Charlie in his early career had the same problem. The style is very foreign. Takes a while for them to get through it. So when a person who was raised in a Western world, for example, “Hoa vang tren co xanh”, you can immediately see- I just wrote this one line, which was it looks like “a basket of countryside goods sitting in a resort” Like when resorts has to prepare pretty fruit baskets.

It looks pretty and nostalgic, it has things like Banh Duc or something like that. But it was a set up. It’s something that was set in a resort but not in real life. That's why when I watched that movie, I knew it would fail. And not only did it fail, it failed miserably.

I shouldn't laugh but... Think of it as a lesson in film-making. Let's talk about a frequently discussed topic, "Vietnamese movies". Do you think that, since you mentioned it, that Vietnam audiences' preference is worse than that of international audiences? Absolutely. I have to be honest here. I often refer to people's movie preference as their "movie standard".
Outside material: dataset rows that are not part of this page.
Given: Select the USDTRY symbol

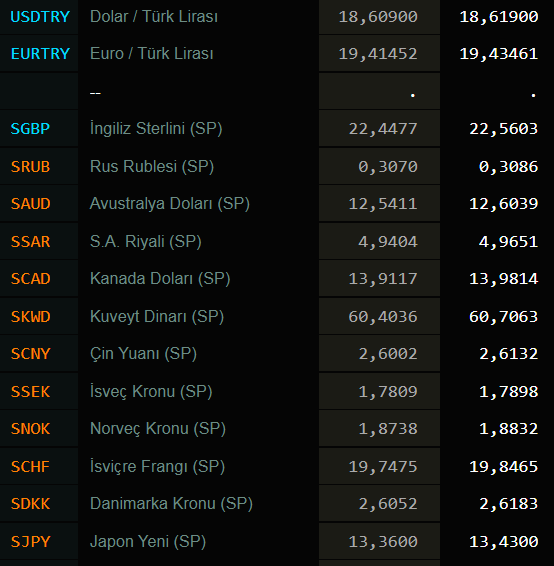Looking at the screenshot, I should pos(40,17).
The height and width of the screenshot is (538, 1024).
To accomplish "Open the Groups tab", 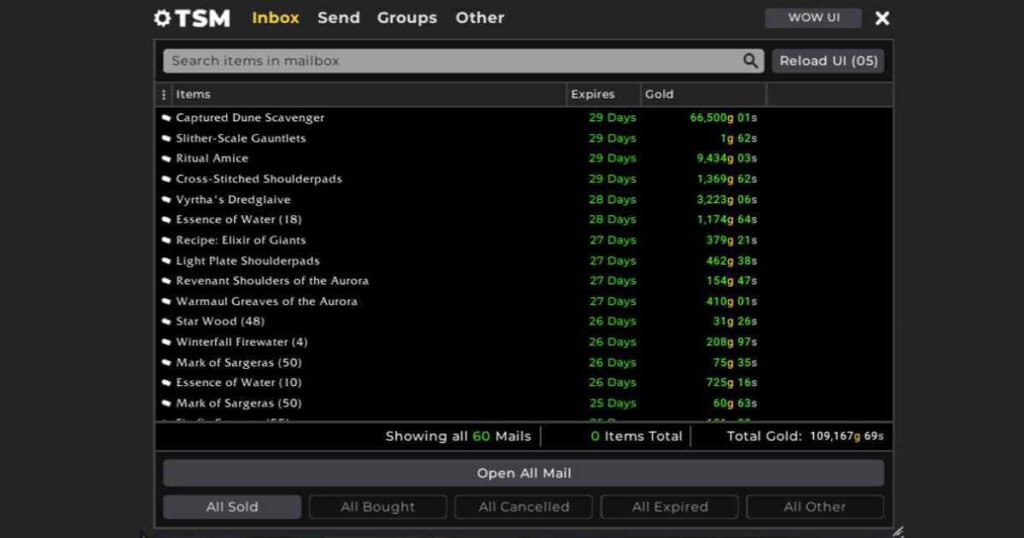I will [x=406, y=18].
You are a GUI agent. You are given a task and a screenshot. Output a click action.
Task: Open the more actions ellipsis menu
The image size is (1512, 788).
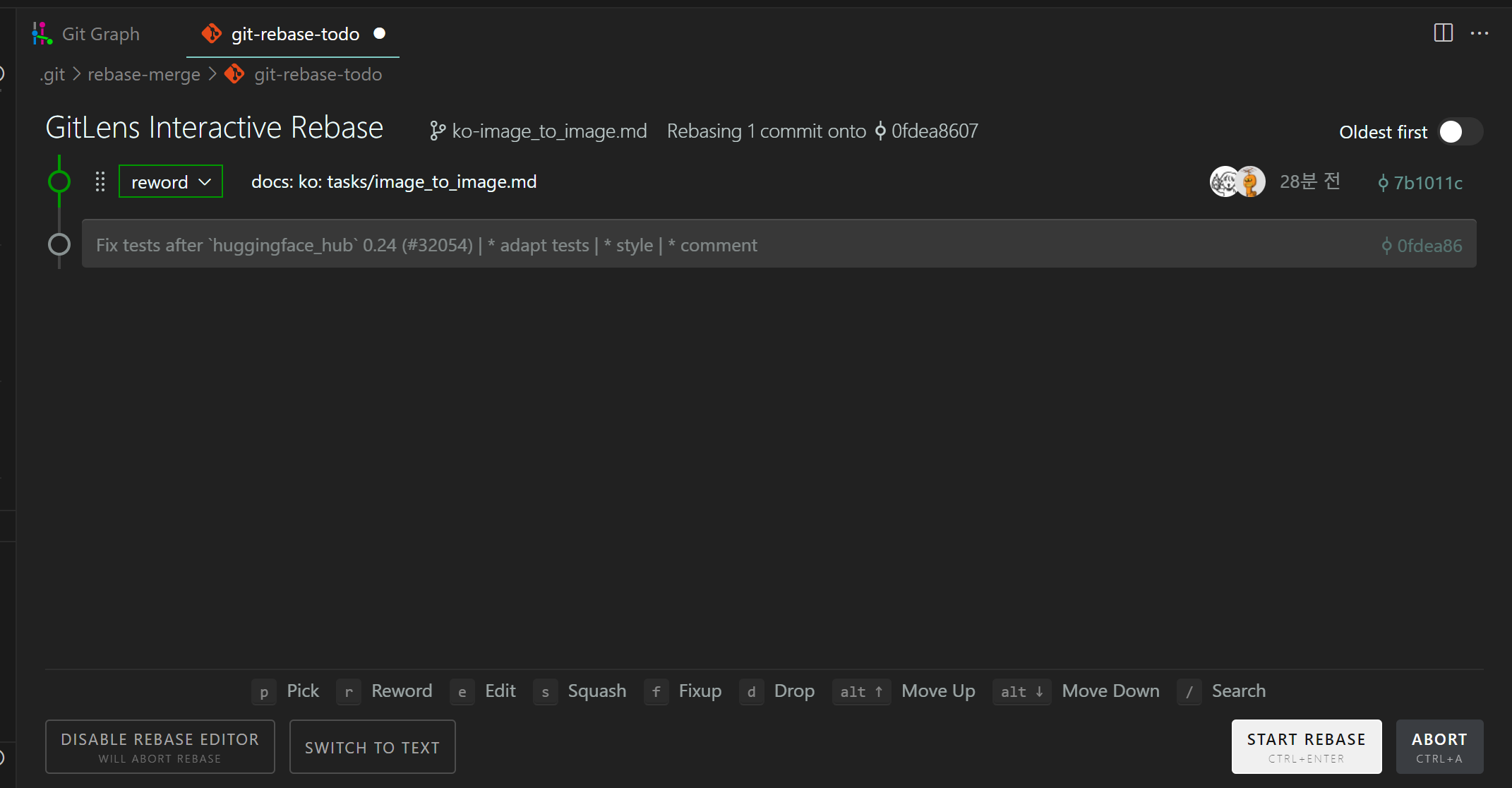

Films and art in general are a process. They require training. Self- training. Personally, I was more self-trained than trained by others. I didn't go to school to study about cinema. That's a weakness, but also a strength of mine. I'm not caught up in the cliches, the theoretical frameworks of film schools.

I watch films on my own. I've watched so many films. I've gone through mountains of them. I read a lot as well.

After I finish a film, I always read articles from international critics, books by international critics about that film, explaining why that film is a masterpiece, what that film was able to offer, what was so extraordinary about its cinematic language. That's how I trained myself. When I go abroad, to the States, to Europe, commercial films are never my choice. Plenty of those in Vietnam already.

I usually frequent arthouse theaters, old and ugly-looking ones. One time, I was in New York during a blizzard, so I watched four films in a single day. It was -6 degree outside, and the snow was this thick.

I couldn't go anywhere else, so into the theater I went. I watched four films. Most of the people there were in their 70s and 80s.

I was an outlier for sure. It was pretty fun. They were watching Asian and European arthouse films. Why were 70, 80 year-olds going to the theater to watch these films? Their love for cinema persisted throughout their 20s,30s, and 40s. That's why arthouse films can live on in Europe and the States. The audiences there started watching films from a young age and their love for cinema snowballs.

It allows them to enjoy artworks and films, and lead them into art museums. It's almost like a mission. A passion.

We lack all of that in Vietnam. We're casual about our film-watching. For one thing, it was hard back then for people to watch Western art films, see if they were good or bad.

Now that it's become easier, they choose to watch nonsense. They waste time on YouTube and TikTok, or shows meant to increase TV ratings. Meanwhile, very few people spend time on enjoying art works, a good film perhaps. There are some, but few that do.

Our audiences' taste and standard are much lower than Western counterparts. They don't know about cinematic language. What is cinematic language? It's simple. It's the composition of a scene. The movements of the camera. The angle of a shot.

The utilization of sound. The usage of colors. Stuff like that. If you know these things, you can have a deeper understanding of a movie. You get the director's intention, their individual's style.

Cinema is diverse, of course. You can't generalize the entirety of cinema based on one film. Each director has their own style. Each genre has its own criteria. The more films I watch, the more I break away from the cliches, the biases.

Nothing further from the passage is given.